Bitcoin's design removed the center. No company. No server. No vault. No founder with ongoing control. The protocol runs on ~15,000 to 20,000 publicly reachable nodes distributed across dozens of countries. There is no entity to indict, no domain to seize, no account to freeze. China banned Bitcoin mining in 2021 and the hash rate fully recovered within months. The network did not go down for a single second.
The bootstrapping problem: why Bitcoin can't be cleanly copied
Bitcoin's launch required solving a three-way bootstrapping problem simultaneously[1]:
- Blockchain security requires mining. Without miners computing hashes, the blockchain has no protection against double-spends or reorgs.
- Mining requires a valuable currency. Miners will not expend energy for worthless tokens. They need to be paid in something worth receiving.
- A valuable currency requires blockchain security. Nobody will store value on an insecure ledger.
"When Bitcoin was first created, none of these three existed." The system bootstrapped itself from zero: Satoshi mined the first blocks alone, the coins were initially worthless, and the blockchain was trivially attackable. Over 17 years, all three properties compounded together. The hash rate is now measured in hundreds of exahashes per second. The market cap exceeds $1.5 trillion. The blockchain has been rewritten zero times.
Copying Bitcoin's code is trivial. Copying its bootstrap is not. Every fork (Bitcoin Cash, Bitcoin SV) and every competitor has tried. None has replicated the hash rate, the node count, the developer ecosystem, the regulatory clarity, or the 17-year track record. The bootstrapping problem is why.
- Narayanan, Arvind, et al. Bitcoin and Cryptocurrency Technologies. Princeton University Press, 2016. Chapter 1 (pp. 19-20, 48): history of centralized digital currencies and why they failed. Chapter 2 (pp. 70-71): the bootstrapping problem · bitcoinbook.cs.princeton.edu.

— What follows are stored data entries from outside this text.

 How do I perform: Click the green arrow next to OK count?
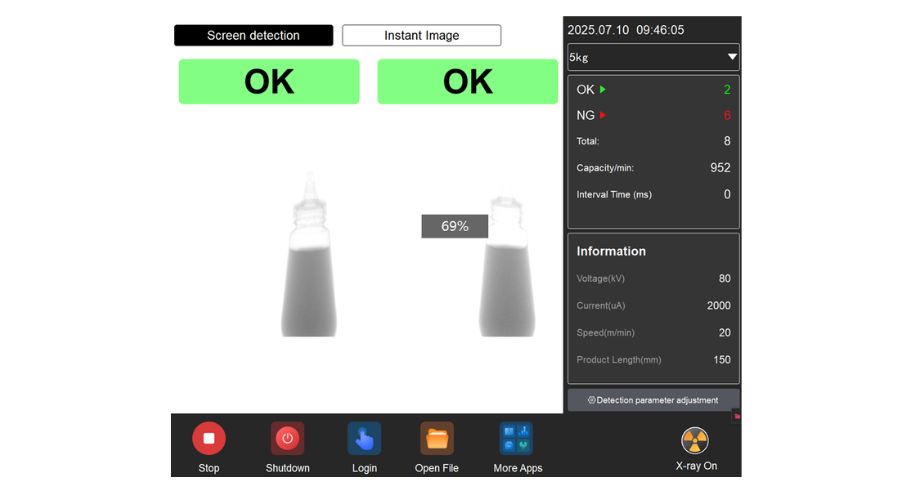(603, 90)

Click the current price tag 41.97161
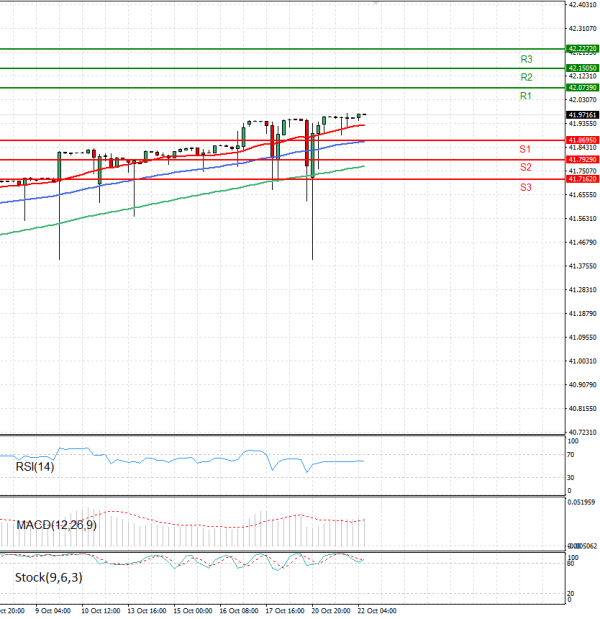[582, 116]
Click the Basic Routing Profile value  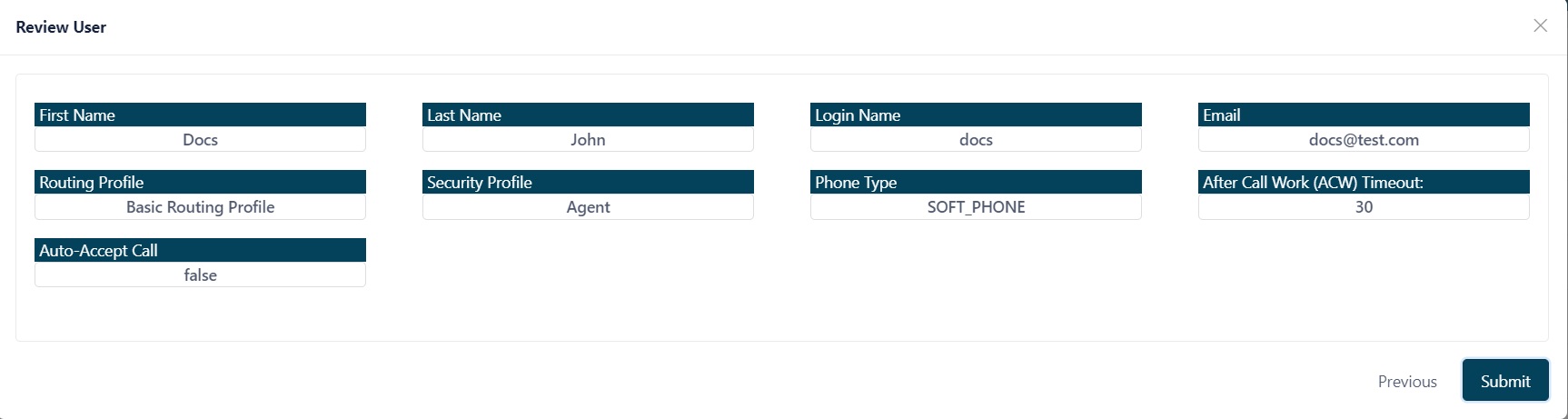pos(200,206)
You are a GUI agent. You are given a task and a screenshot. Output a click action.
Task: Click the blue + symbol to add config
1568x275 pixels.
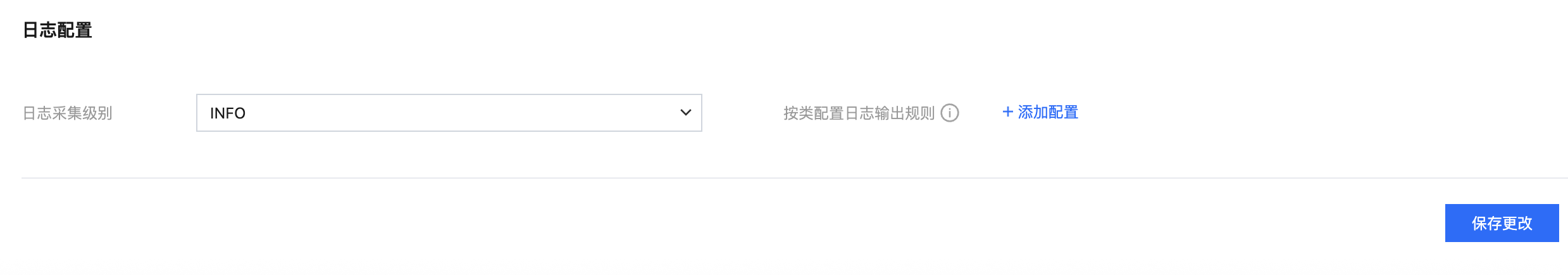point(1008,112)
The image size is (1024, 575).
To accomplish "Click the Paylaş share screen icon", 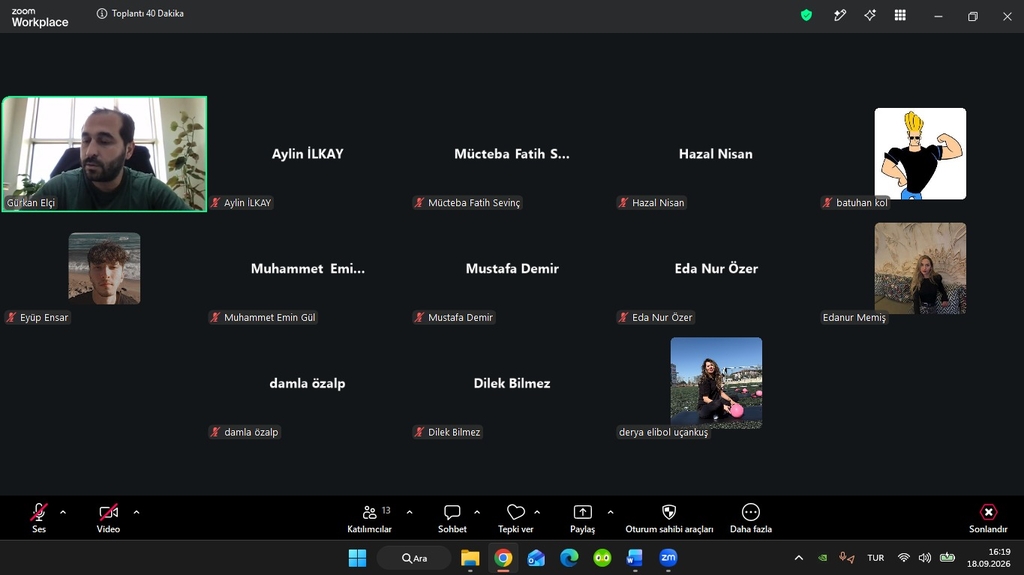I will coord(583,512).
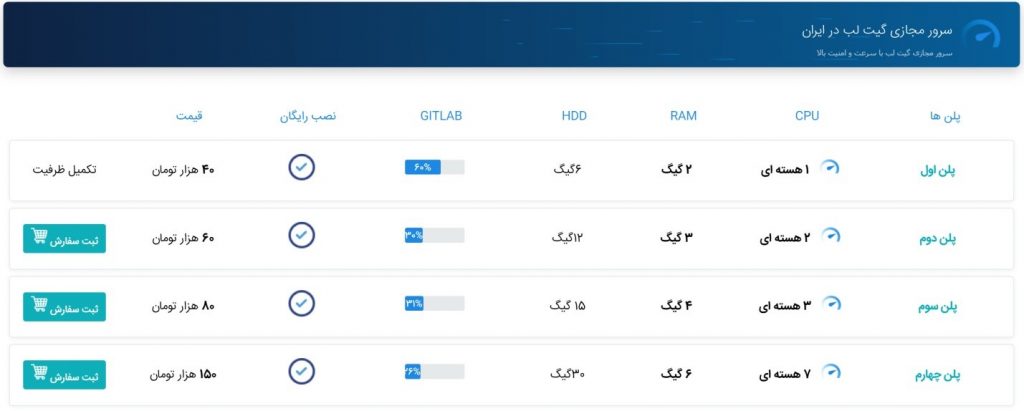The image size is (1024, 411).
Task: Click the banner title سرور مجازی گیت لب
Action: click(x=877, y=31)
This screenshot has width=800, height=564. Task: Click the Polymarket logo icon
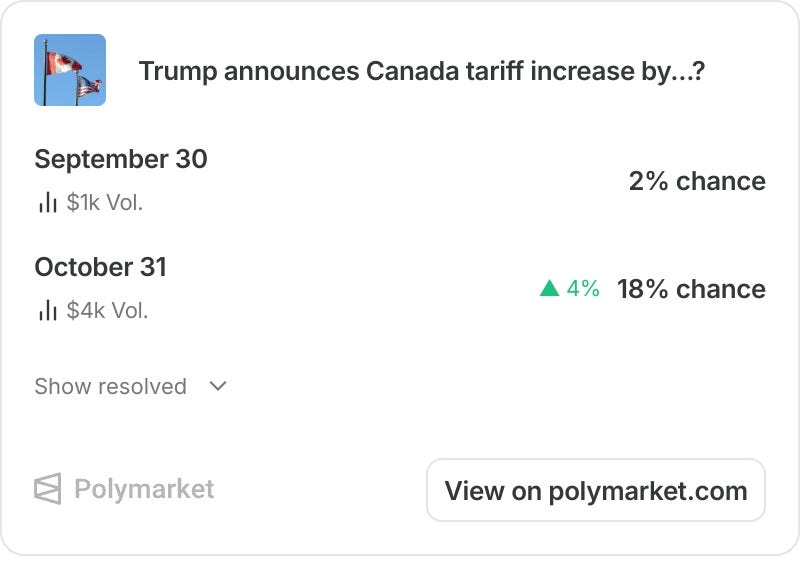[48, 489]
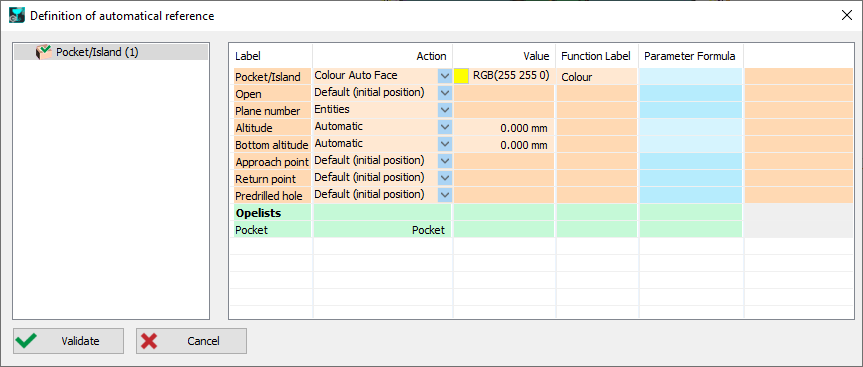Screen dimensions: 863x367
Task: Expand the Approach point dropdown arrow
Action: click(445, 161)
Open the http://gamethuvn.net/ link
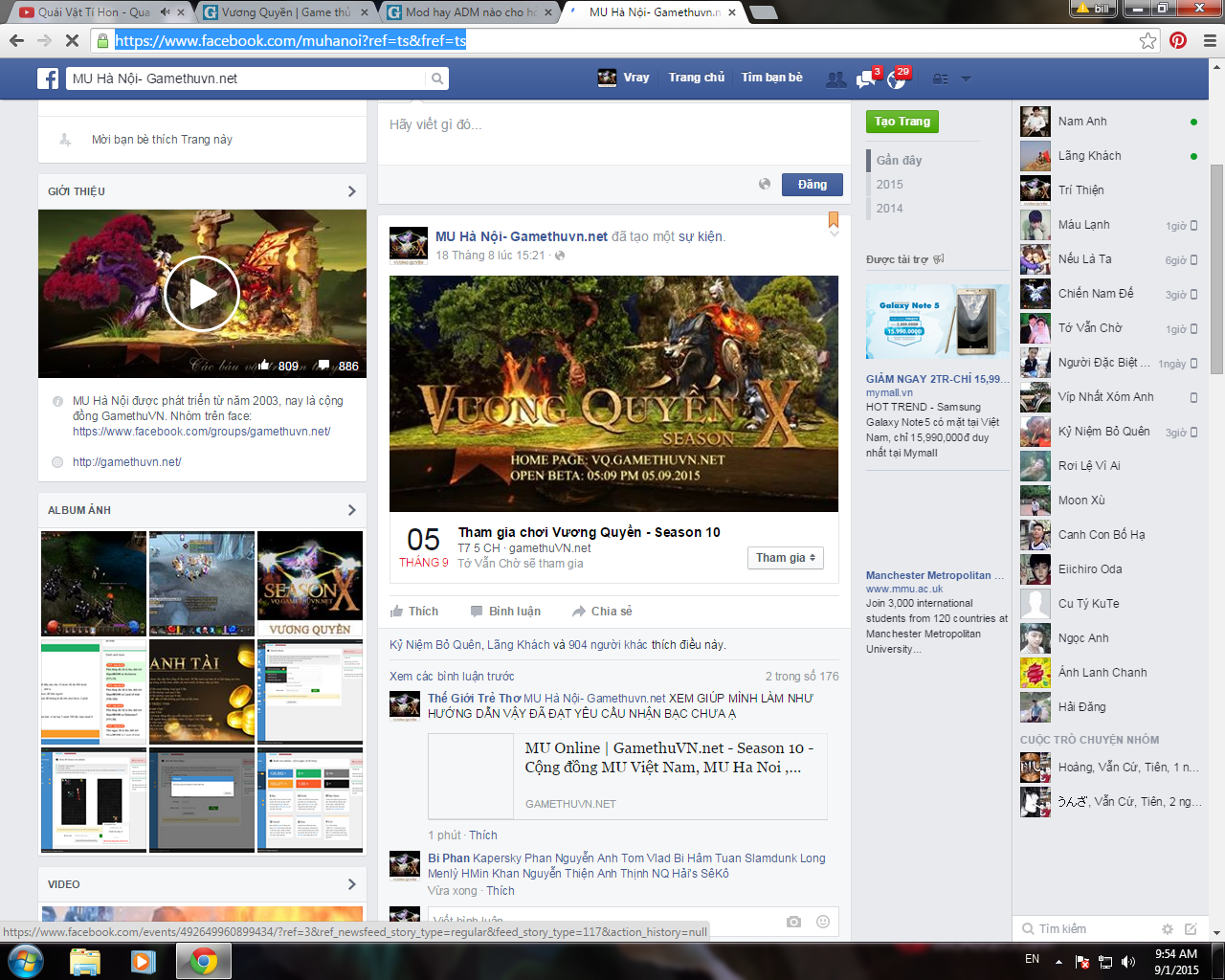 tap(127, 462)
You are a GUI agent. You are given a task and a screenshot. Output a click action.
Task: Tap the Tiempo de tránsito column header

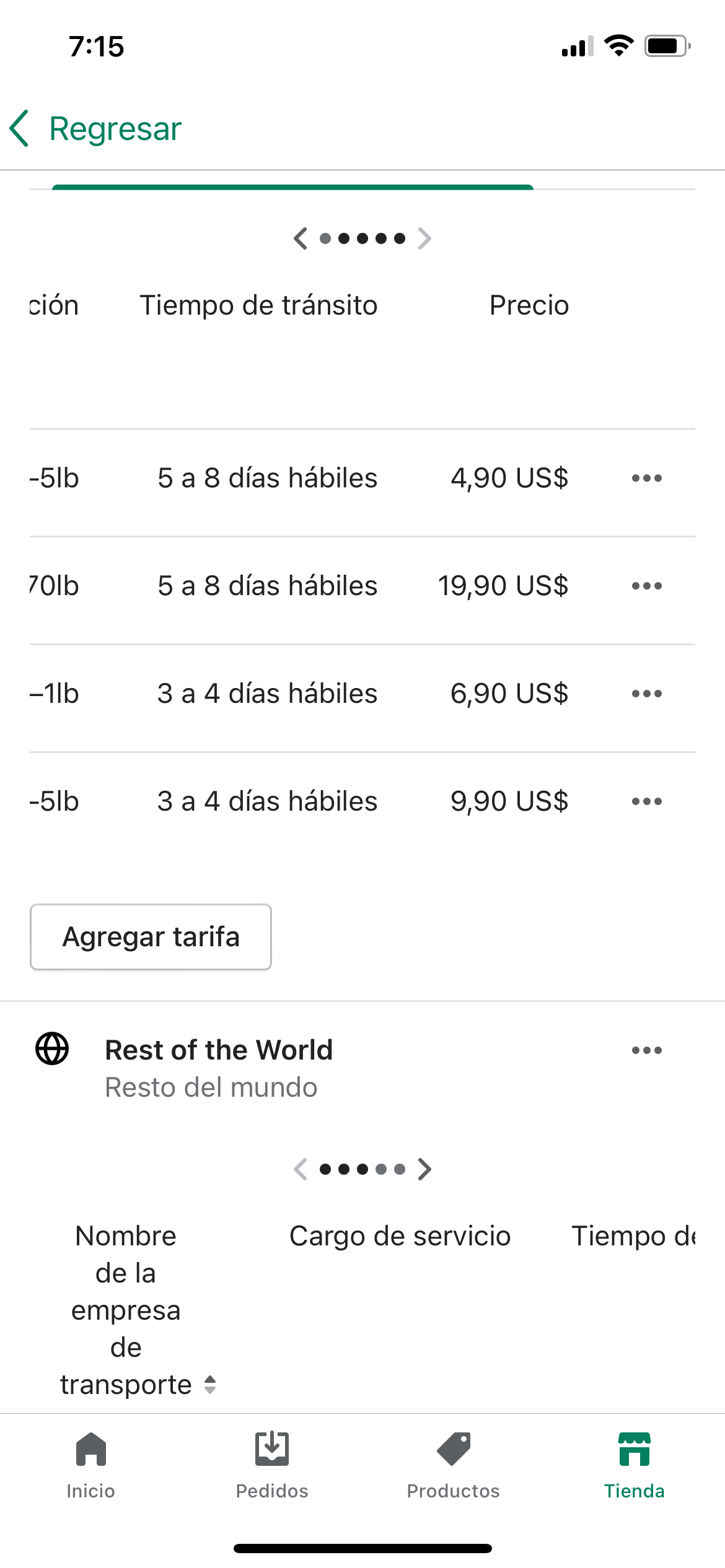pos(258,305)
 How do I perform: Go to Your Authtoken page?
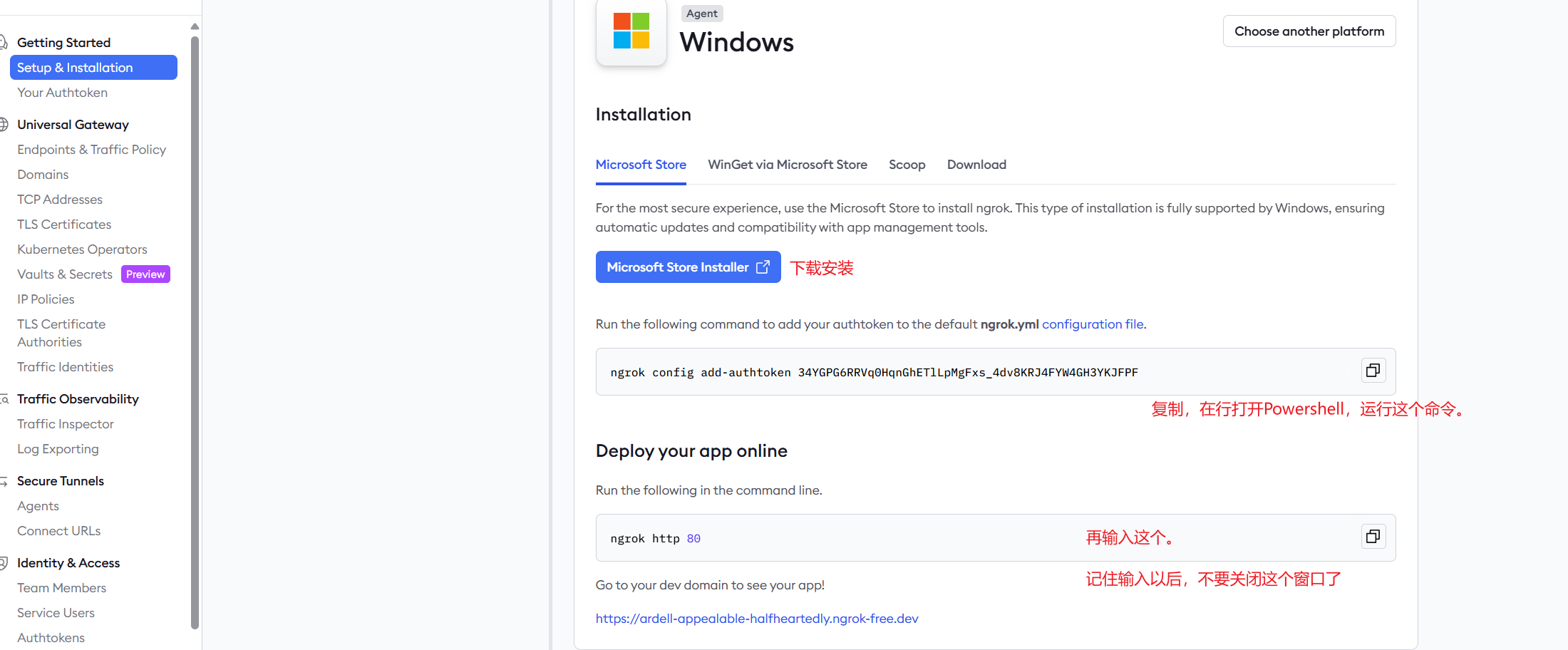[x=62, y=93]
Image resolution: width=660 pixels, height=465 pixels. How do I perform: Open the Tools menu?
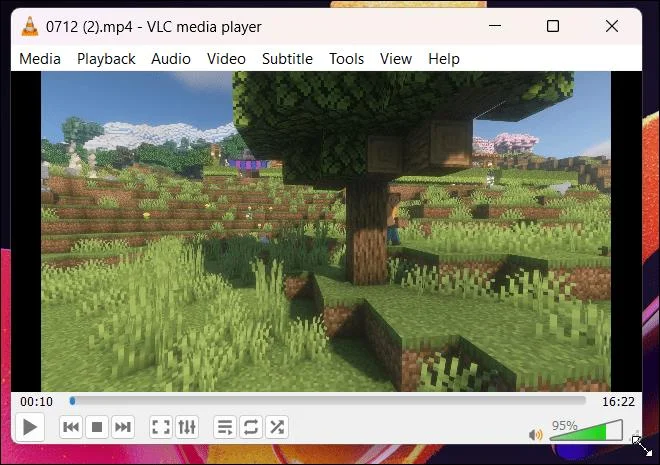pyautogui.click(x=346, y=59)
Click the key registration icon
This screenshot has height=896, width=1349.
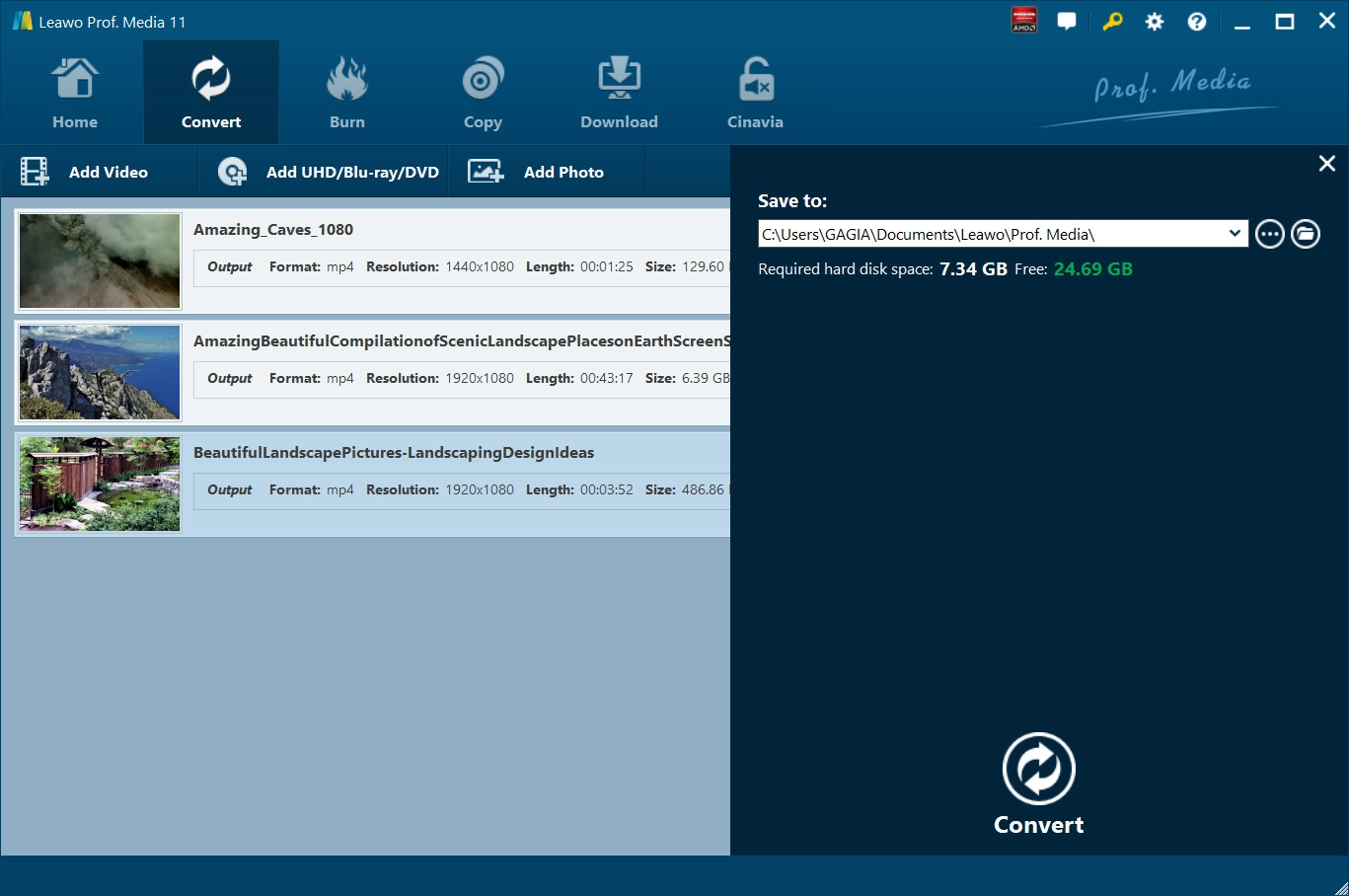[x=1112, y=22]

- Nakamoto, Satoshi. "Bitcoin: A Peer-to-Peer Electronic Cash System." 2008 · bitcoin.org/bitcoin.pdf.
- US Department of Justice. "Digital Currency Business e-Gold Pleads Guilty to Money Laundering Charges." July 21, 2008 · justice.gov.
- US Department of Justice. "Liberty Reserve Founder Sentenced to 20 Years." May 6, 2016 · justice.gov.
Last updated 2026-06-02 · Not financial advice. Do your own research.